Dr Murphy pointed out that the ‘media generated’ and ‘socially reinforced’ myth of ‘ideal beauty’ has been criticised by thinking women through the decades. Naomi Wolf’s Beauty Myth in the 1900s generated much awareness among young women, and generated great resistance to the beauty and media industry at the time. Jean Kilbourne’s continuous educational mission to raise awareness on all advertising and the impossible standards of western, male values of beauty is taught in all courses that deal with ‘gender’ and media. “Now, Dove is giving young women a new message i.e. it is OK not to be a “perfect size 8 and the new positive message is that women are human, imperfect, beautiful and all different - let’s celebrate this.”

Before the campaign was launched, Dove commissioned a survey titled The Real Truth about Beauty: A Global Report. It was conducted by research firm StrategyOne in collaboration with Dr Nancy Etcoff and the Massachusetts General Hospital/Harvard University and with the expert consultation of Dr Susie Orbach of the London School of Economics. The study is based on quantitative data collected from a global survey of 3,200 women from Argentina, Brazil, Canada, France, Italy, Japan, Netherlands, Portugal, United Kingdom and the United States.

According to the results of the study, only five per cent feel comfortable describing themselves as pretty and a mere nine per cent feel comfortable describing themselves as attractive. Additionally, just 13 per cent of women say they are very satisfied with their beauty, 12 per cent say they are very satisfied with their physical attractiveness, 17 per cent are very satisfied with their facial attractiveness, and only 13 per cent are very satisfied with their body weight and shape. In fact, in a society captivated by diet and makeover programmes, a third of women around the world are very or somewhat dissatisfied with their body weight. The women of Japan have the highest levels of dissatisfaction at 59 per cent – followed by Brazil at 37 per cent, United Kingdom at 36 per cent, and the United States at 36 per cent, Argentina at 27 per cent and The Netherlands at 25 per cent.

Respondents said they felt the pressure to try and be that “perfect” picture of beauty:

• 63 per cent strongly agree that women today are expected to be more attractive than their mother’s generation.

• 60 per cent strongly agree that society expects women to enhance their physical attractiveness.

• 45 per cent of women feel that women who are more beautiful have greater opportunities in life.

The study concludes that the authentic beauty is “a concept lodged in women’s hearts and minds and seldom articulated in popular culture or affirmed in the mass media”. As such, it remains unrealised and unclaimed – an idea of beauty that is a narrower, functional definition of physical attractiveness.

The crux of the issue is what makes women feel good. One approach assumes that there are certain classic looks that all women would secretly love to possess. When a beautiful model promotes a brand, the audience responds as one hopes that the model’s magic will have rubbed off onto the product.

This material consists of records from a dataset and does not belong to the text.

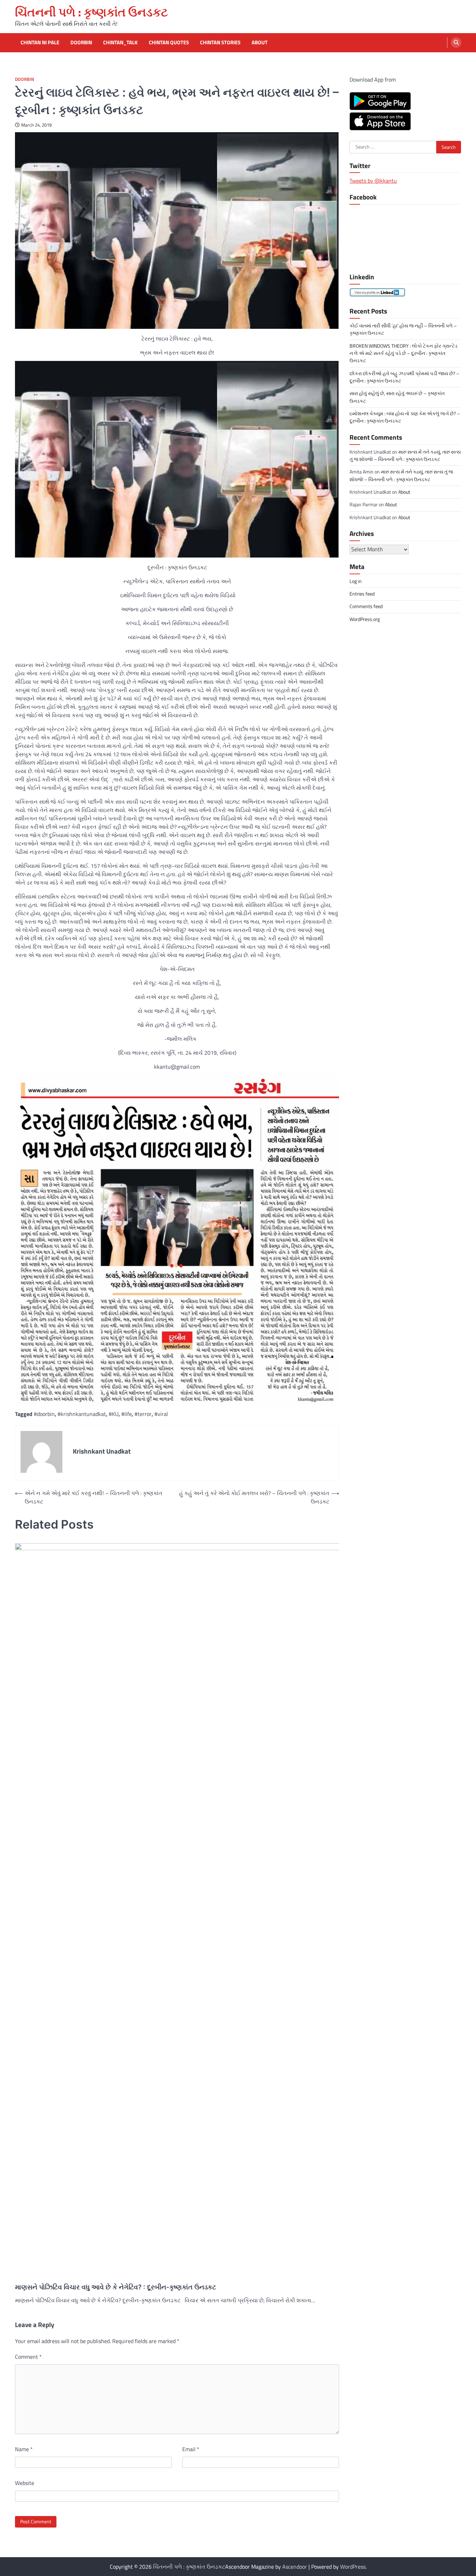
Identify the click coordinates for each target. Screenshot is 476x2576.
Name (24, 2449)
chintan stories (220, 42)
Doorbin (81, 42)
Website (24, 2483)
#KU (113, 1414)
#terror (143, 1414)
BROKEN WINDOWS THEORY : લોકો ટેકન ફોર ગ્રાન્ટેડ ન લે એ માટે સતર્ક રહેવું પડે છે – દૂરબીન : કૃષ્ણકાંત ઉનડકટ (404, 353)
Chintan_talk (120, 42)
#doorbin (44, 1414)
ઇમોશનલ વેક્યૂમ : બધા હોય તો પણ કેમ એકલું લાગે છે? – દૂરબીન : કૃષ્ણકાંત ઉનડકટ (405, 417)
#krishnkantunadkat (81, 1414)
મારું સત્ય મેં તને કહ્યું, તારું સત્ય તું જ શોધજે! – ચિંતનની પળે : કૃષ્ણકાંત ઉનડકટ (405, 455)
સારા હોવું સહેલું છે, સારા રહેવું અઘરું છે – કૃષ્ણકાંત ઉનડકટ (397, 396)
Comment (28, 2357)
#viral (161, 1414)
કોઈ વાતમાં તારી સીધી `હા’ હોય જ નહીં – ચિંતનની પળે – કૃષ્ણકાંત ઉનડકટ (403, 329)
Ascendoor (294, 2566)
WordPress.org (365, 619)
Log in (356, 581)
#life (126, 1414)
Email (190, 2449)
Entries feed (362, 594)
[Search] (456, 42)
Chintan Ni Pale (40, 42)
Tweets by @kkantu (373, 180)
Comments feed (366, 606)
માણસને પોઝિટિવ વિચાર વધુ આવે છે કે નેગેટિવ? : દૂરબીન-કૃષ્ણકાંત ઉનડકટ (115, 2287)
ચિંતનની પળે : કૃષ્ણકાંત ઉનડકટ (91, 12)
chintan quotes (169, 42)
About (260, 42)
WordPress (353, 2566)
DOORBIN (24, 79)
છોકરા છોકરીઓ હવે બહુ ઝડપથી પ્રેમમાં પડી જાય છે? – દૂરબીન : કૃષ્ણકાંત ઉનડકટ (404, 376)
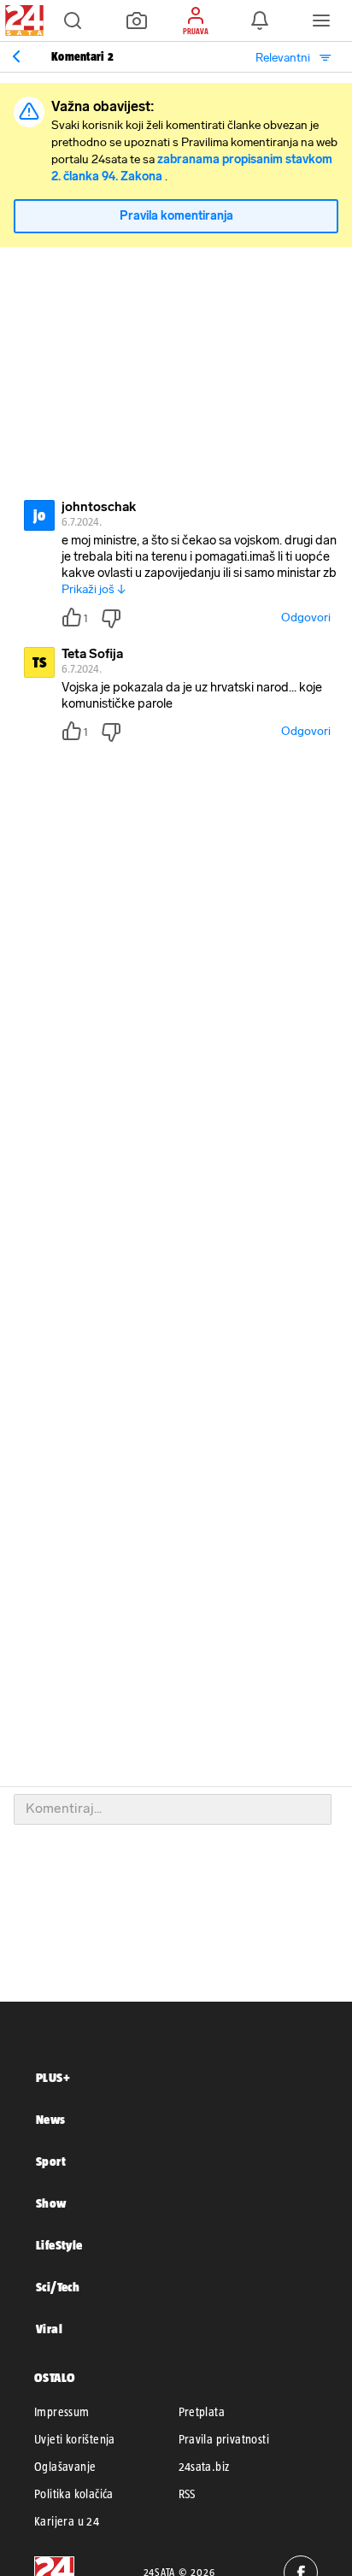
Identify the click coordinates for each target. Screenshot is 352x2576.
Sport (51, 2161)
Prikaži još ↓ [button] (94, 589)
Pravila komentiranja (176, 216)
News (51, 2119)
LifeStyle (59, 2245)
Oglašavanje (65, 2466)
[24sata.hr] (22, 20)
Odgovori (306, 617)
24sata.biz (204, 2466)
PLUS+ (53, 2077)
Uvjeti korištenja (74, 2439)
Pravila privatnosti (224, 2439)
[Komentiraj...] (172, 1809)
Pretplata (202, 2412)
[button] (73, 20)
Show (51, 2203)
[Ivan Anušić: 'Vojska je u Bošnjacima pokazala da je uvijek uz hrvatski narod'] (16, 56)
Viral (49, 2328)
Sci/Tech (57, 2286)
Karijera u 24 (66, 2521)
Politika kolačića (74, 2494)
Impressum (62, 2412)
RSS (187, 2494)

“I think Dove’s decision to radically change their marketing strategy was clever and welcome,” said Dr Murphy. “I just wonder what took the beauty industry so long to see such a gaping niche in the market.”

There is another school of thought which claims that modern self-confident women want to see figures and faces like their own celebrated in advertising. However, critics claim that on the whole, society and consumer culture push society to become more and not less obsessed with the pursuit of perfection.

However, Dr Murphy added that there is the need for more positive media campaigns, even if they are profit driven, “to reinforce the educational programmes that are ongoing around the world – and to begin to demolish some of the unrealistic images that surround us and ultimately damage us all – men and women alike”.